While acknowledging the EEOC has pursued many systemic cases successfully, the committee found "many opportunities for improvement," according to the report the task force presented the organization.
"The EEOC does not consistently and proactively identify systemic discrimination," the report stated. "Instead, the agency typically focuses on individual allegations raised in charges."
"We should act like a national law firm," said Mary Jo O'Neill, regional attorney for the Phoenix district office of the EEOC, in a statement. "National employment law defense firms are staffing cases strategically, and the EEOC should do the same," she said.
The decision was not a surprise, says Steven Mierl, partner with Austin, Texas-based employment-law firm Cornell, Smith & Mierl.
For some time, "it looked like [the EEOC] was going to make a change in how they were going to litigate," he says.
Typically, the EEOC sees about 80,000 charges filed per year, says Lawrence Lorber, a partner with New York-based law firm Proskauer Rose. As such, he says, the agency has devoted significant time to complaints that were ultimately found to lack merit, and it has been criticized for "not bringing many cases."
He sees the new, more systemic approach as an effort to maximize resources and attack the problem of workplace bias on a larger scale rather than one individual plaintiff at a time.

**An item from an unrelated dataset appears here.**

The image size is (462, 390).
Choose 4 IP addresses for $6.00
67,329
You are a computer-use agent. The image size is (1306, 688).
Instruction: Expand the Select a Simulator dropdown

Mierl concurs, and says the new, nationwide initiative signifies a continuing shift in the agency's focus.
"I don't think it's been any secret," Mierl says, "that the EEOC likes to take on high-profile companies," such as chain retail stores, hotels, etc. Such large class-action suits, he says, certainly create publicity and draw attention to the issue of workplace bias.
"That's not to say [the agency] won't go after smaller operations," he continues. But, the organization "gets the most bang for their buck" by concentrating its efforts on large, well-known companies, he says.
So, in terms of raising awareness, the EEOC's systemic program could serve as "one of the tools to root out and eliminate discrimination," Mierl says, and "will probably be a very successful method."
But Lorber is less convinced the agency's more decentralized strategy will pay off.
"Most big law firms I'm aware of have centers of authority," he says. While it makes sense for the EEOC to fully utilize its resources by using nationwide staff and resources, he adds, it is possible the organization's attempt to bring more systemic cases "seems to be defusing [centralized] authority even further."
He fears some aspects of the initiative ? the additional involvement of regional attorneys, the creation of an advisory committee, etc. ? could create unnecessary bureaucracy.
"I don't really know what that means in terms of bringing cases," Lorber says.
Mierl, however, predicts success, but he is quick to add the EEOC's systemic program is just one part of an ongoing effort, which includes simple preventive measures.
"There is still a basic need," he says, "for cultural understanding, training and education."